Can syntactic `await` always be elided?

https://softwareengineering.stackexchange.com/questions/411482

12-03-2021
|

Question

(This question isn't a duplicate of Why do we need the async keyword? - it's more of the opposite: I'm not questioning the async keyword - I'm asking if compilers could elide the use of await completely behind the scenes, making async code syntactically identical to synchronous code)

The await keyword in many languages provides a succinct way to describe a continuation or for constructing coroutines - but I've wondered if it was necessary at all, as in situations where I've used it, the compiler should be smart enough to know when a task/promise/future should be awaited or not: by deferring any await until the Task is consumed as though it were awaited.
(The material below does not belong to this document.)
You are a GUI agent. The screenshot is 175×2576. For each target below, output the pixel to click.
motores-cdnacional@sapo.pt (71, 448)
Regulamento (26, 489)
As an example, consider this async C# code that runs two Tasks concurrently:

    Task<Foo> fooTask = GetFooAsync();
    Task<Bar> barTask = GetBarAsync();

    DoSomethingElseSynchronously();

    Foo foo = await fooTask;
    Bar bar = await barTask;

    Foo foo2 = foo.Clone();
    DoSomething( foo2, foo, bar );

I was thinking that the compiler (or rather, some static-analysis code rewriter that runs before the real C#-to-IL compiler) could allow it to be written like so:

    Foo foo = GetFooAsync();
    Bar bar = GetFooAsync();

    DoSomethingElseSynchronously();

    Foo foo2 = foo.Clone();
    DoSomething( foo2, foo, bar );

The deferred-await would result in the above code being the same as though it were written like this:

    Task<Foo> fooTask = GetFooAsync();
    Task<Bar> barTask = GetBarAsync();

    DoSomethingElseSynchronously();

    Foo foo2 = (await fooTask).Clone();
    DoSomething( foo2, (await fooTask), await barTask );

Of course this only works if the re-inserted await is both idempotent (which is ostensibly is, at least with the stock Task<T> in .NET) and side-effect free (so reordering the await statements should not affect the correctness of the program).

I imagine most async C# code tends to immediately await a Task because most async APIs do not support concurrent operations on the same resources, so you must await one operation before starting another on the same object (e.g. DbContext doesn't support multiple concurrent queries, and FileStream requires each async read or write operation to be completed before starting another - though I might be wrong if FileSteam fully supports Windows' Overlapped IO functionality) - there's no built-in way in .NET for an asynchronous API to declare support for concurrent operations but a simple addition to the TaskCompletionSoure and Task API could enable this.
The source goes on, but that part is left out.